Ihre Liebe gilt, neben Ihrer Familie, Südfrankreich und einem großen Segelboot, das dort auf Sie wartet. Wie werden Sie Ihren Ruhestand verbringen?
Wir freuen uns auf unser Boot, mit dem wir auch mal gerne längere Törns machen möchten. Aber auf mich warten noch andere Aufgaben: Meine Tochter Véronique und ihr Mann haben sich ein Reihenhaus in München gekauft, da muss einiges renoviert werden.
Das muss aber nicht untertunnelt werden, oder?

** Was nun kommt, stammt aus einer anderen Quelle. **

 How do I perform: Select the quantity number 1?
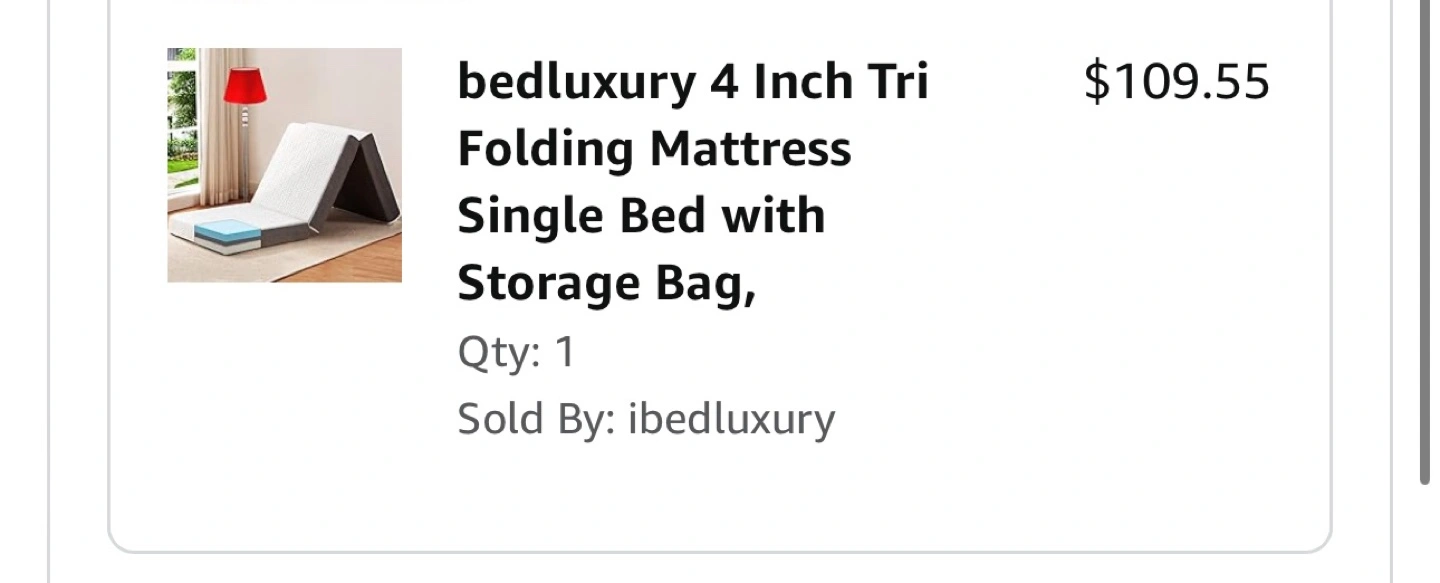565,352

(Lacht) Nein, natürlich nicht. Aber ich bin handwerklich ganz geschickt, und es wartet dort eine Menge Arbeit auf mich. Vor allem aber freue ich mich auf mehr Spontanität unter der Woche, wenn beispielsweise eine Anfrage von Freunden kommt, ob ich nicht Lust habe, bei einer Ski- oder Wandertour mitzumachen. Aber ein bisschen arbeiten werde ich auch noch. Ich wurde als Tunnelbau-Sachverständiger für die zweite Stammstrecke in München beauftragt, ein sehr großes Projekt, das auch noch eine Weile läuft.
Ich habe gehört, die Hochschule braucht Sie auch noch ein bisschen? Halt, das war falsch formuliert: Die Hochschule braucht sie auf jeden Fall! Aber Sie sind bereit, etwas von Ihrer Zeit auch zukünftig zur Verfügung zu stellen?
Ja, ich werde als Lehrbeauftragter der Hochschule erhalten bleiben.
Ihre beiden Enkelkinder – Max, vier Jahre alt, und Louisa, sie ist drei – sind Ihnen sehr wichtig. Stellen Sie sich vor, Sie befinden sich mit den beiden in Südfrankreich am Strand. Die zwei haben eine riesige Sandburg gebaut, die sie untertunneln möchten, doch das Gebäude stürzt immer wieder ein. Die beiden sind den Tränen nahe. Was raten Sie ihnen?
Nicht aufgeben! Immer wieder neu probieren, irgendwann klappt das schon. Und wenn nicht, würde ich selbst Hand anlegen. Wenn der Tunnel dann wieder einstürzt, wäre die Freude bei den beiden sicher riesengroß!